▸ **Supplied records**:

────

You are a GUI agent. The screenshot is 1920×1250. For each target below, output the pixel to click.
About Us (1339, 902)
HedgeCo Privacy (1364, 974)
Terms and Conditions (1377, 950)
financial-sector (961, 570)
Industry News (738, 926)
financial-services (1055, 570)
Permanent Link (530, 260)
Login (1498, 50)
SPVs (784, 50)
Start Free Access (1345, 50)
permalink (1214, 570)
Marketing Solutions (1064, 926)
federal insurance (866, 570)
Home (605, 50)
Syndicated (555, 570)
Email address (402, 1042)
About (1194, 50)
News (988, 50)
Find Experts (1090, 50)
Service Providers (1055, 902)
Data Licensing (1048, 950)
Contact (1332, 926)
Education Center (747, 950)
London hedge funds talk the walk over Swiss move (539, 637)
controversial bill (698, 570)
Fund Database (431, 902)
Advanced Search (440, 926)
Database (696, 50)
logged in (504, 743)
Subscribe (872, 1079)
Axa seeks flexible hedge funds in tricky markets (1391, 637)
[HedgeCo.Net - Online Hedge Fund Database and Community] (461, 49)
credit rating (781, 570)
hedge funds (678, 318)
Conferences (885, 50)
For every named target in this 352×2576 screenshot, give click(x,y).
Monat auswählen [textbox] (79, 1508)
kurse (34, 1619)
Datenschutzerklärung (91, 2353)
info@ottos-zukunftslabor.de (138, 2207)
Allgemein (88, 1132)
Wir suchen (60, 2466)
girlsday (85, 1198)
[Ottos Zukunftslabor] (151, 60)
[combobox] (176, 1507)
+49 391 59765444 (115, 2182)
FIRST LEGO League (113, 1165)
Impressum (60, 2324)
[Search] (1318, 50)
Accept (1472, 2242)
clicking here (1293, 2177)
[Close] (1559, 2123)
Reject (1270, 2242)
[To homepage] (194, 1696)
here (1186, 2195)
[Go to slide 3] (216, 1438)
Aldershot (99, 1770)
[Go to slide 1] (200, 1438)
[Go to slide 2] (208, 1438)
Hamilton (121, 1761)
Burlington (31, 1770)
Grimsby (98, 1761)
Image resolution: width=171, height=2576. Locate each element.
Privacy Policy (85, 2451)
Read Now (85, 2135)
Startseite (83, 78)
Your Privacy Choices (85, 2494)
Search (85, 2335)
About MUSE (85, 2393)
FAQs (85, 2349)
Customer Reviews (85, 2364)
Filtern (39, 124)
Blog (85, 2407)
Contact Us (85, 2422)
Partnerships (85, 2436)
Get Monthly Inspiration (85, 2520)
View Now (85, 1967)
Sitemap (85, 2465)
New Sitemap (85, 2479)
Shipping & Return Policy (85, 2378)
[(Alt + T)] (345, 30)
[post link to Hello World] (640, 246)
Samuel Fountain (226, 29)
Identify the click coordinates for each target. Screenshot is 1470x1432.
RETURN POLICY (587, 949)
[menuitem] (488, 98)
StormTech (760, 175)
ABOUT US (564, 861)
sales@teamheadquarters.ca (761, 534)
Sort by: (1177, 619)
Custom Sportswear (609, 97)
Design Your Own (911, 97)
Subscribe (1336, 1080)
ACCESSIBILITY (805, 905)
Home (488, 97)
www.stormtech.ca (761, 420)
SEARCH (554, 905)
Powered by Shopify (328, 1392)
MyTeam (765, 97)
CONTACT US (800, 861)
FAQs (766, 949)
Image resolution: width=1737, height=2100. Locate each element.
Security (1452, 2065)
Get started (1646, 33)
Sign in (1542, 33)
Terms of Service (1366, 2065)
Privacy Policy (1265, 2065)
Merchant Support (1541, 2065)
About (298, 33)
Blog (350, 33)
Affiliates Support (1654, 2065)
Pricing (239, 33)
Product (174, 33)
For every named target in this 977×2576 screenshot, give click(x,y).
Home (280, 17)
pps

────

▸ **Assigned task**: Among the records above, extract exactly the lines from the line with "Hamilton (121, 1761)" to the line with "Partnerships (85, 2436)", both lines included, and leave out the rest.

▸ **Answer below**:
Hamilton (121, 1761)
Burlington (31, 1770)
Grimsby (98, 1761)
Image resolution: width=171, height=2576. Locate each element.
Privacy Policy (85, 2451)
Read Now (85, 2135)
Startseite (83, 78)
Your Privacy Choices (85, 2494)
Search (85, 2335)
About MUSE (85, 2393)
FAQs (85, 2349)
Customer Reviews (85, 2364)
Filtern (39, 124)
Blog (85, 2407)
Contact Us (85, 2422)
Partnerships (85, 2436)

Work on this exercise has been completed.